El otro día en la panadería una niña de unos 13 años le pedía algo
a su madre con insistencia.
"Porfi, déjame ir!!! Me porto bien y
llego a la hora que tú me digas!! O mejor, tú me recoges." La madre
mientras tanto seguía con la mirada al frente esperando su turno. La chica
parecía un disco rayado, una y otra vez repetía lo mismo.
Todos los que aguardábamos nuestro turno mirábamos
a un lado u a otro, intentando que la madre no se sintiera más incómoda todavía
con la situación. Como madre, sé lo pesado que se pone un niño cuando tiene
fijado un objetivo, su técnica de convicción: el agotamiento mental, que se
produce más rápido si el progenitor se ve rodeado por desconocidos. Cuando
claudica, lo que realmente quiere es liarse a gritarle al niño que es un
"pesao", pero el qué dirán es motivo de freso a sus deseos. Así que
con sonrisa fingida se mantiene el tipo lo mejor que se puede.
"Mama, por favor, no salgo en dos
semanas."
Puedo asegurarte que no era mi intención
estar tan pendiente de madre e hija, pero era imposible.

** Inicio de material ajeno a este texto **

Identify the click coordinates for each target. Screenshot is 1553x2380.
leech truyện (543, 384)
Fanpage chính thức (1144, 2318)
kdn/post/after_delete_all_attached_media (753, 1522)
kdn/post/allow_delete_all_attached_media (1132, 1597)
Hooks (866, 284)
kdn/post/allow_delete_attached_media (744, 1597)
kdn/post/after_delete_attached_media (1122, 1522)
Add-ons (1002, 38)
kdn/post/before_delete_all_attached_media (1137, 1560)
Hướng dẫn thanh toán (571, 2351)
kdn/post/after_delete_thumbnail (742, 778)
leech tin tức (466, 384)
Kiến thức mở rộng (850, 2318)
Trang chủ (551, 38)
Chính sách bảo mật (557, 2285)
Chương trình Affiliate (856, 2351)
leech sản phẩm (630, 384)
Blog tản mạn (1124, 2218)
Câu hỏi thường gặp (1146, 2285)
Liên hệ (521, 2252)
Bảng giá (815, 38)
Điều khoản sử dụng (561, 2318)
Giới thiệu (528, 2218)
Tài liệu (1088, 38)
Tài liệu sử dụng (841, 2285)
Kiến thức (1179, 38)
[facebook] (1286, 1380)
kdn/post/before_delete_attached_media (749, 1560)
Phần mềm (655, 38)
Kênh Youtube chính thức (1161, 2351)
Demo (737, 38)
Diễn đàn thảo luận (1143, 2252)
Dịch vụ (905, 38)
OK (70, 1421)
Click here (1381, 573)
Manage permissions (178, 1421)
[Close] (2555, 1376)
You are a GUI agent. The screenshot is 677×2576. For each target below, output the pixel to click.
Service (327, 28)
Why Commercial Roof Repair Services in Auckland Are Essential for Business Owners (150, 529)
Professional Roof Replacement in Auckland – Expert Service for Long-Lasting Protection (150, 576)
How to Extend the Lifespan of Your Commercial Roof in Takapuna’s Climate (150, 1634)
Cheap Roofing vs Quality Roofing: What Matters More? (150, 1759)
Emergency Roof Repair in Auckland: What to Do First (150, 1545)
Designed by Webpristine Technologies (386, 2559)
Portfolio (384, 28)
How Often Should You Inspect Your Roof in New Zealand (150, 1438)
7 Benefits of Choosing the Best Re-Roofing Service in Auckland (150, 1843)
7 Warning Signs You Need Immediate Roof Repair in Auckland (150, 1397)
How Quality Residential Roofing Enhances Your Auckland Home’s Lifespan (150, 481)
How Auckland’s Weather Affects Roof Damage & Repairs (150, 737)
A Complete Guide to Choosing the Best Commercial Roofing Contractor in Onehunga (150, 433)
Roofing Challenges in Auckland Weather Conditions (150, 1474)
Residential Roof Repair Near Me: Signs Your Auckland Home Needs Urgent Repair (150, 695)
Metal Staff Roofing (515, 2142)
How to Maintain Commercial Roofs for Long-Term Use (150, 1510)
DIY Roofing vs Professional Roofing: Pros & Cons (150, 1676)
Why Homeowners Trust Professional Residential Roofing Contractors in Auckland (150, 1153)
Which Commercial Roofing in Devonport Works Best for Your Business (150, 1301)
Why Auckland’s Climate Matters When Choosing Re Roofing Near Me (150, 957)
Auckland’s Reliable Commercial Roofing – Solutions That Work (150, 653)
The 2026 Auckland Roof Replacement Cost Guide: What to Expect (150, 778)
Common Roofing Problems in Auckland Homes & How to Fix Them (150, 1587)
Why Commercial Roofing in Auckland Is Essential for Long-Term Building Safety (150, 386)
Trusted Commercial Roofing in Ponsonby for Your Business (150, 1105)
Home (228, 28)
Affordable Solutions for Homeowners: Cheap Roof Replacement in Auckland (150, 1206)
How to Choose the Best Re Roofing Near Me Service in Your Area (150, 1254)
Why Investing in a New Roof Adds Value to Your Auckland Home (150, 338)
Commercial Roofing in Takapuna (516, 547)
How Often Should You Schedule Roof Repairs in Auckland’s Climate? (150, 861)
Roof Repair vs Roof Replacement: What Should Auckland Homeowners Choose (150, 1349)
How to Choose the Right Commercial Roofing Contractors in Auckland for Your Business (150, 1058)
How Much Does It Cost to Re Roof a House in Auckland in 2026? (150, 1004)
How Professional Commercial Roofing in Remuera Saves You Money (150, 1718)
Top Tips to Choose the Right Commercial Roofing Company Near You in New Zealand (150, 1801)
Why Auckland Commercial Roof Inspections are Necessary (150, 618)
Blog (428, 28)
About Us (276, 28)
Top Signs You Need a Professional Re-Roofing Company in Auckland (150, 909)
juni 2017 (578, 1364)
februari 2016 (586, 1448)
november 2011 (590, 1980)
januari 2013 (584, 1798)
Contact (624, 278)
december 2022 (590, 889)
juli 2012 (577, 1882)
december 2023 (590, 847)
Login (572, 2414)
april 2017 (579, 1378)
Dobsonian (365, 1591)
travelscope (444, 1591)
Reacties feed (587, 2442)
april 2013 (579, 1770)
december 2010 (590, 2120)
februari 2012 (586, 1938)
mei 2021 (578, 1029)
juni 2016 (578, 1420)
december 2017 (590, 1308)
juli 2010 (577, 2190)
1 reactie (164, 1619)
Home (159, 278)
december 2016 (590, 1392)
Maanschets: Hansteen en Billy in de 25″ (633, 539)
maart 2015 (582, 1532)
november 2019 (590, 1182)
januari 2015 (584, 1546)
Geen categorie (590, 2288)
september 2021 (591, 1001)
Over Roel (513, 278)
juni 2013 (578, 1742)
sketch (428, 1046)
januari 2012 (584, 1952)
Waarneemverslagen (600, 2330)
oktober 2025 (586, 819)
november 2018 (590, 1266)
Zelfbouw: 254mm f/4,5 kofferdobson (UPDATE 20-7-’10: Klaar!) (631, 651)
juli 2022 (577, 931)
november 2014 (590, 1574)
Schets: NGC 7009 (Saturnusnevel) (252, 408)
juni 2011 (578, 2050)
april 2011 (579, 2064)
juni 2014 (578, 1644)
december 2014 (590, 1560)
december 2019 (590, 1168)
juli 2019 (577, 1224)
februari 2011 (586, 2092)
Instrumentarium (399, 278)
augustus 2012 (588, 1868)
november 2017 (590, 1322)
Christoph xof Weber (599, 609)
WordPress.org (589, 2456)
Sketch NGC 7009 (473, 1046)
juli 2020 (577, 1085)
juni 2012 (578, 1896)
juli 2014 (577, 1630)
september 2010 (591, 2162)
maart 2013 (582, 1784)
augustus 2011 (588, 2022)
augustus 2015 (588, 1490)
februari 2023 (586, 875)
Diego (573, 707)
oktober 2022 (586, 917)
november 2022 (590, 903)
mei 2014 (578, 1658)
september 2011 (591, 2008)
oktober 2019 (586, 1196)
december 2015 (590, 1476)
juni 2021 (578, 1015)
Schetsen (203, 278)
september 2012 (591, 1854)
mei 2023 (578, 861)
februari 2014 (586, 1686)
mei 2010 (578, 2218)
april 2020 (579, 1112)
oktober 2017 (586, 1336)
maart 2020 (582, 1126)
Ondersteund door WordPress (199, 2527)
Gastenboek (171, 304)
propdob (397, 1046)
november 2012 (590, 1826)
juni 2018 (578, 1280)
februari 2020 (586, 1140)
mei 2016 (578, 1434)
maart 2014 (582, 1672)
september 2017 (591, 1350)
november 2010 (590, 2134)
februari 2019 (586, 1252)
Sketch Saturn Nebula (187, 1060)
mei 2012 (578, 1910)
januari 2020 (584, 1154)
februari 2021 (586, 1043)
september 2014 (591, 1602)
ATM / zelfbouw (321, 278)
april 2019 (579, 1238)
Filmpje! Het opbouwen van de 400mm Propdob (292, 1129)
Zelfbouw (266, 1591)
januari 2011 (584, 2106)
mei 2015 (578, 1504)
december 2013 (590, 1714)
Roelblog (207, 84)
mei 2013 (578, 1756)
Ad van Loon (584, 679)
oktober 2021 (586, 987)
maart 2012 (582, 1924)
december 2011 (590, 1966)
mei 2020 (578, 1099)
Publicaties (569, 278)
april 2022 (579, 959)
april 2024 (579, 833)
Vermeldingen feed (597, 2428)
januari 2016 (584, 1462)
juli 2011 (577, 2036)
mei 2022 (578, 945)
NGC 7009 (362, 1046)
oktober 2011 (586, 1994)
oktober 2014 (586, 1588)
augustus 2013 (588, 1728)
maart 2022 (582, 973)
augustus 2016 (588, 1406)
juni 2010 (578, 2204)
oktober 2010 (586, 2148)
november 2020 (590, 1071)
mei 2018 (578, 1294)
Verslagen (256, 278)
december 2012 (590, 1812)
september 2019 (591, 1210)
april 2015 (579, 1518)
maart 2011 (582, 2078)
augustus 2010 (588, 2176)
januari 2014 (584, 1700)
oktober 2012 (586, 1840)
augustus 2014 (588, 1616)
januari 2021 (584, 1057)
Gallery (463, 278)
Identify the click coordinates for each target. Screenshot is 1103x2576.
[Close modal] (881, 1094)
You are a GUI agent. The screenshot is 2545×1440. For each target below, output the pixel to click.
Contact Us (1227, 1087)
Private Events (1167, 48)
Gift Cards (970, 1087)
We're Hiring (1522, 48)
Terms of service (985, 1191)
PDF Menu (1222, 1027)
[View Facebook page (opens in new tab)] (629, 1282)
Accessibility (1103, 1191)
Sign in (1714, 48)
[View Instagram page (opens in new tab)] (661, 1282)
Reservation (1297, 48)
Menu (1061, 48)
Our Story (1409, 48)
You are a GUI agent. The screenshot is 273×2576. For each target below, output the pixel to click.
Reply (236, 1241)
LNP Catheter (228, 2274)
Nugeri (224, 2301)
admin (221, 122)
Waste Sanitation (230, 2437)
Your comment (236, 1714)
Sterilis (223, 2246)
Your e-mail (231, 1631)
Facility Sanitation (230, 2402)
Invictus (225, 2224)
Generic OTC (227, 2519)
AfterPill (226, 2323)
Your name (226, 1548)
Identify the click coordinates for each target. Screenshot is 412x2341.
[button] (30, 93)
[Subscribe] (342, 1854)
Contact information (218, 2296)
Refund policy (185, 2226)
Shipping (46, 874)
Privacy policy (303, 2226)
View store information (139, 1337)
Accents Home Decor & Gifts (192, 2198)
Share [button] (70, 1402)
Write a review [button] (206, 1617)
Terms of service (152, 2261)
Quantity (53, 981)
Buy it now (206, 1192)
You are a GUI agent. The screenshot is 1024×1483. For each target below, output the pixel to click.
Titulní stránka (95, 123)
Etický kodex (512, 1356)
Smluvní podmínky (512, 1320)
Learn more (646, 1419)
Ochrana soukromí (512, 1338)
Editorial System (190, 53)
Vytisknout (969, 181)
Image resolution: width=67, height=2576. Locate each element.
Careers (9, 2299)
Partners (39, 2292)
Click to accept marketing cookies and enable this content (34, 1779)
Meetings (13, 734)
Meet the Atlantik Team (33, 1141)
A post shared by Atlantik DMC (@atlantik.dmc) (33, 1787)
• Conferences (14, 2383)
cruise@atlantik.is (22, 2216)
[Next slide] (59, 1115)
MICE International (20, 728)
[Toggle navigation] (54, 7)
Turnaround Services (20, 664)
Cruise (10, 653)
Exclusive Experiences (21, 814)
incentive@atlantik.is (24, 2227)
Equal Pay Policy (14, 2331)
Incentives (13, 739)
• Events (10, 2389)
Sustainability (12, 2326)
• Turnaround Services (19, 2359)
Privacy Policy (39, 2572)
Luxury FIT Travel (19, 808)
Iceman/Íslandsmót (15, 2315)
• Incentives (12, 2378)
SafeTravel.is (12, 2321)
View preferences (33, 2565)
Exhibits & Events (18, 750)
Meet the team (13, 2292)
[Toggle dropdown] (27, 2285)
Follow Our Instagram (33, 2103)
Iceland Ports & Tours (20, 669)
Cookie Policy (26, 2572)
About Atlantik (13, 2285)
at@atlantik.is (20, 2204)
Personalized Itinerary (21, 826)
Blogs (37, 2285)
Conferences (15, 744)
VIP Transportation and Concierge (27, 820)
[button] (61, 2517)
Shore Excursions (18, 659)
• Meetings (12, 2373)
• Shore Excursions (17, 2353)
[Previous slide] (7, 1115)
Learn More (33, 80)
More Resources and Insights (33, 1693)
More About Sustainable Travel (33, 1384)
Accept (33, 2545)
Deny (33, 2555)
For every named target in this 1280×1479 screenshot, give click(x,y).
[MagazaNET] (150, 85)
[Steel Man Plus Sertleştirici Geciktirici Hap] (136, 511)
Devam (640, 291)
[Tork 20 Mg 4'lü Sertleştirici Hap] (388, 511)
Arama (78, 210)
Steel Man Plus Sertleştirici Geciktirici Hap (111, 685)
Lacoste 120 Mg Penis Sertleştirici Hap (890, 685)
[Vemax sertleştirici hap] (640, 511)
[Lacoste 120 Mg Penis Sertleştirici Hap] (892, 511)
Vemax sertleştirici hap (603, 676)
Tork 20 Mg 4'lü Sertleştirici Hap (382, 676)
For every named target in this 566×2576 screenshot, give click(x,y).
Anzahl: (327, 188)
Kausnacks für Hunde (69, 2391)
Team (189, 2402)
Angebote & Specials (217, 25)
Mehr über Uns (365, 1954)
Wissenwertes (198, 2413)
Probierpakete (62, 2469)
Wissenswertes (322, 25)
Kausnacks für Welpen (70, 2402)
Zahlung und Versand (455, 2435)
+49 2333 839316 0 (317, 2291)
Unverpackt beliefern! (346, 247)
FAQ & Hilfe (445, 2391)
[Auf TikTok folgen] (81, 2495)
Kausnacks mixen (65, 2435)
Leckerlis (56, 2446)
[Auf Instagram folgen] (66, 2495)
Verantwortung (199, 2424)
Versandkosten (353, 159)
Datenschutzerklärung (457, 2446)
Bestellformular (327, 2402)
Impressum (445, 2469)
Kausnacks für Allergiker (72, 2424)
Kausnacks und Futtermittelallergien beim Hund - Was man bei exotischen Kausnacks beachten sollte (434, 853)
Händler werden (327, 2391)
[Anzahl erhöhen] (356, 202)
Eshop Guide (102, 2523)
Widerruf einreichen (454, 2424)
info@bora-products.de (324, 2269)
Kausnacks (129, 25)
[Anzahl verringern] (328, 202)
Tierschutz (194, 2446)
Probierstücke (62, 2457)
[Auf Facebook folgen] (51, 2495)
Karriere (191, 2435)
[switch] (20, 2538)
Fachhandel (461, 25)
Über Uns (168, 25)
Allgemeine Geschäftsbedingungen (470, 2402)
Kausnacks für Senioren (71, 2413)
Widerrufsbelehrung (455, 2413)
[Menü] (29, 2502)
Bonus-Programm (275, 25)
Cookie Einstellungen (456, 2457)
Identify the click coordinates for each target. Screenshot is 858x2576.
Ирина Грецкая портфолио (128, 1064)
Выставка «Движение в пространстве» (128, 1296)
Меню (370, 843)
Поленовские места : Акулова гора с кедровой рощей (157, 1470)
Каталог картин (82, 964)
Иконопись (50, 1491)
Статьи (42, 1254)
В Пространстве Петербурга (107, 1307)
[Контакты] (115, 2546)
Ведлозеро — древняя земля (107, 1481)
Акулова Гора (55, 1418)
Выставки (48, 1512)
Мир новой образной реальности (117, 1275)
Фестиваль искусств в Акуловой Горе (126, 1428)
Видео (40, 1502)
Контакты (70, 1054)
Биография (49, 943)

Y ciertamente ya mi
curiosidad quería verse satisfecha al enterarme de donde exactamente quería ir
la niña.
"Mamá todos van a ir al estreno de
Poltergeist."
En milésimas de segundo deje de estar en
2015 y viaje a 1986. Si esos momentos hubiesen pertenecido a una película, la
imagen se hubiese difuminado para hacerle notar al espectador que lo que iba a
ver a continuación eran los pensamientos del protagonista, en este caso los
míos.
Me vi con mi madre:
- Mamá, toda la clase de 8º de EGB, va a
ver el estreno de Poltergeist II. Quiero ir!!!!
- Pero si tú no ves películas de miedo, si
dices que no te gustan porque te hacen pasar un mal rato.